**GIVEN PROBLEM 1:**
In the passage on Botswana manufacturing productivity, how many foreign firms did the study include?
**GIVEN PROBLEM 2:**
Go on with the passage on Botswana manufacturing productivity, starting after its last sentence.

**TEXT SHOWN:**
□ □ □

The first step was to examine with firm-level panel data how cross-border investments as well as the imports of machineries and equipment impacted on the productivity of the recipient firms. To allow for a comparison between domestic and foreign firms, the study estimated regression coefficients separately for these two categories of firms. In total we included 86 foreign firms (most of them South African owned) and 254 domestically owned firms. This procedure was chosen in an attempt to overcome the constraints of the limited total number of firms in the Botswana manufacturing sector, which does not allow a sizable matched sample of domestic and foreign-owned firms with similar characteristics.

presents the regression results of the system GMM estimation. The Hansen-J statistic tests for over identifying restrictions confirm the validity of the used set of instruments. All Sargan p-values of the reported statistics at the corresponding degrees of freedom are below 10%.

Table 2. Effects of skills and embodied technology imports from South Africa on manufacturing productivity in Botswana firms.

The estimated results for foreign-owned firms display significantly positive coefficients for technology acquisition investments, skilled labour input and unskilled labour. The coefficient for investment is however only significant at the 10% level.

The coefficients for capital goods import and for investments and in the preceding period are positive and significant at 1% level. This implies that capital goods imports and technology investments have led to manufacturing productivity increase mostly in the subsequent period. For its part, an increase in the share of skilled labour input has a positive effect on productivity in the same period. In contrast skilled and unskilled labour inputs of past period are not significantly linked to productivity growth in the subsequent period. For domestically owned firms, the pattern is almost similar, even though the coefficients are generally smaller. Changes in unskilled labour input change have no significant effect on contemporaneous productivity neither among foreign firms nor among domestically owned ones.

Across the regressions (for domestic and foreign-owned firms), coefficients are thus positive and strongly significant for the lagged capital imports and the contemporaneous share of skilled labour, while the coefficient of contemporaneous capital import remained insignificant. This implies that the learning effects of embodied technology in imported capital on productivity growth are subject to time lags, while the effects of change in skilled labour input are likely to impact on productivity increase immediately. The Granger causality test confirms the precedence of capital goods import on the corresponding productivity growth. These results thus confirm existing view that capital imports in a given period influence productivity in subsequent periods.

□ □ □

**GIVEN MATERIAL:**
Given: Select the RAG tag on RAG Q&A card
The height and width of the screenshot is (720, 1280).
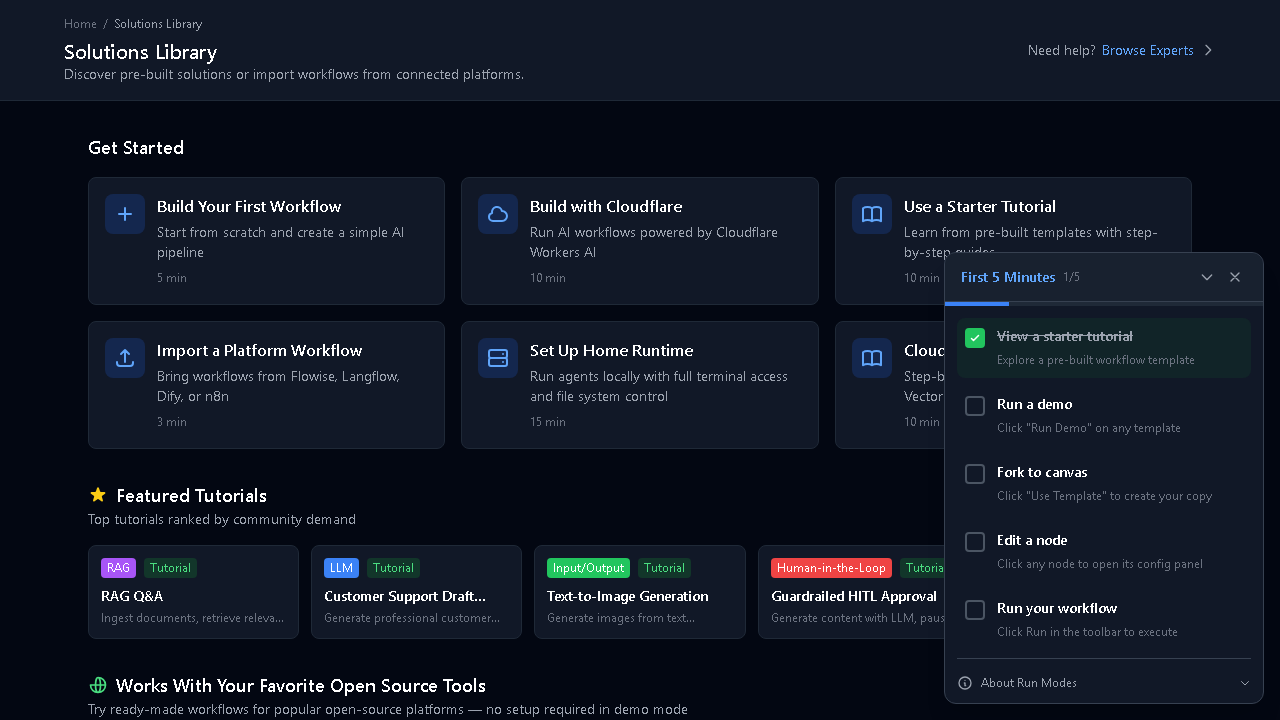Looking at the screenshot, I should click(118, 568).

□ □ □

**REPLY 1:**
86 foreign firms, most of them South African owned.

**REPLY 2:**
The differences in coefficients between domestic and foreign-owned firms imply that foreign-owned firms tend to have slightly higher rates of productivity increase in response to changes in production factors with technological learning content (foreign capital goods with embodied technological knowledge and skilled labour). This can be attributed to the fact that foreign-owned companies tend to import technologically more sophisticated capital goods and implement management and organisational practices that increase productivity faster in comparison to domestically owned firms. Those differences in coefficients may thus suggest that firms with foreign connections may be more efficient in translating the technological content of their imported technological knowledge into productivity gains. The result is that they will face a steeper learning curve, which eventually will help them overcome their potential disadvantage in local market knowledge with respect to domestic firms.

The last step was to apply the Hunt & Tybout (Citation1999) approach as presented in Equation (8) to decompose the changes in skills intensity in a selection of industries across the manufacturing sector over the period 1995–2013. A summary of the results of this analysis is presented in . From these results, what is noticeable is that technological sophistication as measured by skilled labour intensity, although increasing over the considered period (1995–2013), was mainly due to upgrading within each of the industries rather than a replacement of less technological sophisticated by a portion of the total increase in skilled labour intensity, while the entry of new firms slightly increased the level of skills intensity in the industry in the considered period.

Table 3. Sources of change in skills intensity of selected manufacturing industries in Botswana 1995–2013.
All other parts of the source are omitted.